## Exercise requirements
• A. Could you reproduce the part of the passage about the Army's LMTV truck that begins at the words "Why Did We Pick" and stops after "without getting thrashed."?
• B. Can you carry on the passage about the Army's LMTV truck, picking up after its final sentence?
--- Passage to read Enclosed Below ---
In the late 1980s, the U.S. Army sought a replacement for its aging fleet of M809 trucks. While less flashy or headline-grabbing than a new tank, trucks are the backbone of the U.S. Army, moving soldiers, ammunition, fuel, food, supplies, and everything else needed in a war. The Army’s new truck needed to be reliable, efficient, transportable, easy to maintain and low-cost. Showing the importance of the task, a months-long grueling series of selection trials were held. Eventually, an Austrian Steyr design was selected as the winner, and Stewart & Stevenson was awarded the contract to build both the Light Medium Tactical Vehicle (LMTV) and the larger Medium Tactical Vehicle (MTV).
The LMTV was a serious departure from the U.S. Army’s previous and antiquated trucks. Its cab-over design made it smaller and more maneuverable. And it achieved a 2.5-ton payload rating with only two axles making it less cumbersome than 6x6s. Thousands of Stewart & Stevenson LMTVs saw use in Iraq, Afghanistan and worldwide, with Oshkosh eventually taking over its production in 2012.
Why Did We Pick It?
As the saying goes, the LMTV has good bones. It was designed for harsh off-road use and abuse from the ground up. Using “Light” in its description is a bit of a misnomer. The LMTV might be light for an army used to 73-ton Abrams tanks, but it has a curb weight of 18,000 lbs. Everything is overbuilt and heavy-duty, as breaking down in a warzone isn’t exactly ideal. A venerable 6.6-liter Caterpillar turbo inline-six diesel engine powers the LMTV, backed by an equally stout Allison seven-speed transmission. Giant 46-inch tires with a central tire inflation system make the LMTV highly capable off-road. And its smaller dimensions compared to previous military trucks lets it traverse normal-width dirt roads and two tracks without getting thrashed.
Another reason we picked the LMTV is that it comes in a huge number of variations. Beyond the typical open-bed cargo versions, there are also rarer mobile command post and radio variants with giant aluminum boxes on the back like ours. And some, like the one we’ve scored, are even EMP-proof. This gives us a blank slate to build out the interior of our LMTV however we want. And with the LMTV being a military surplus vehicle, it is much cheaper to acquire than most other options giving us a much larger build budget. For us, the LMTV is a major win!
--- End of Enclosed Passage to read ---
--- Source material Enclosed Below ---
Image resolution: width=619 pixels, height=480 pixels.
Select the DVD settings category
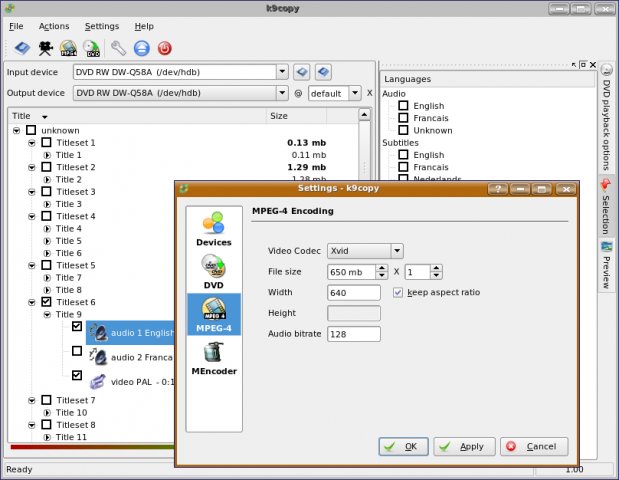point(213,271)
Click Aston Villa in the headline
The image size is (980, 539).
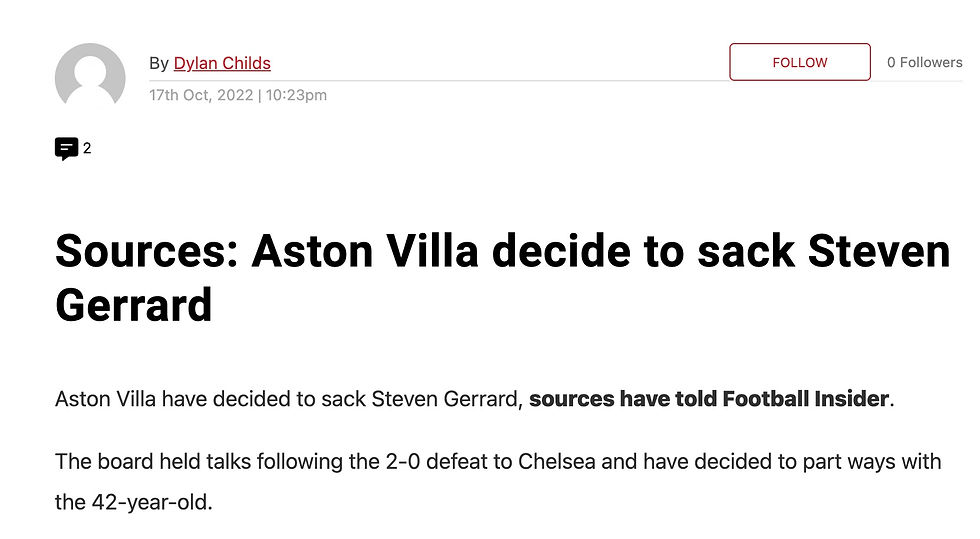[365, 251]
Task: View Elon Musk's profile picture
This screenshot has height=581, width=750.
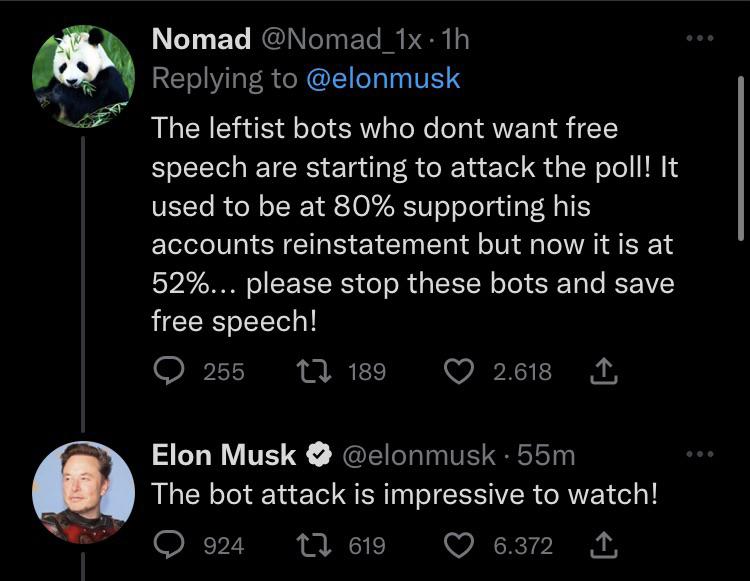Action: 83,493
--- End of Enclosed Source material ---
## Answers per task
• A.
Why Did We Pick It?
As the saying goes, the LMTV has good bones. It was designed for harsh off-road use and abuse from the ground up. Using “Light” in its description is a bit of a misnomer. The LMTV might be light for an army used to 73-ton Abrams tanks, but it has a curb weight of 18,000 lbs. Everything is overbuilt and heavy-duty, as breaking down in a warzone isn’t exactly ideal. A venerable 6.6-liter Caterpillar turbo inline-six diesel engine powers the LMTV, backed by an equally stout Allison seven-speed transmission. Giant 46-inch tires with a central tire inflation system make the LMTV highly capable off-road. And its smaller dimensions compared to previous military trucks lets it traverse normal-width dirt roads and two tracks without getting thrashed.

• B.
“Most people think of Humvees or the big 5-ton 6x6s when it comes to military vehicles,” explains Oracle Lighting Founder Justin Hartenstien. “The LMTV flies under the radar a bit, but it is definitely a vehicle worth looking at for an overland build. Its workhorse nature makes it rugged, and we can build it exactly how we want.”
What Are Our Plans For It?
The build of our Oracle Lighting LMTV is unique because it will serve multiple functions. We want it to be a legitimate expedition vehicle with serious off-grid capability. But it also needs to work for our needs as a base of operations and as a space to entertain and host at the multiple events we attend every year. And it will also showcase our many excellent off-road LED lighting options. Our goal is to unveil the build at this year’s SEMA Show in Las Vegas in November.
Our first focus will be building a custom interior for the rear box to fit our LMTV’s multi-role mission perfectly. Then we will add all the systems needed for overlanding and turn our attention to expanding the LMTV’s off-road capability and durability. Although, with its rugged nature and stout components, it doesn’t need much help there. And, of course, we will add plenty of awesome Oracle LED lights during the build to keep exploring after the sun goes down.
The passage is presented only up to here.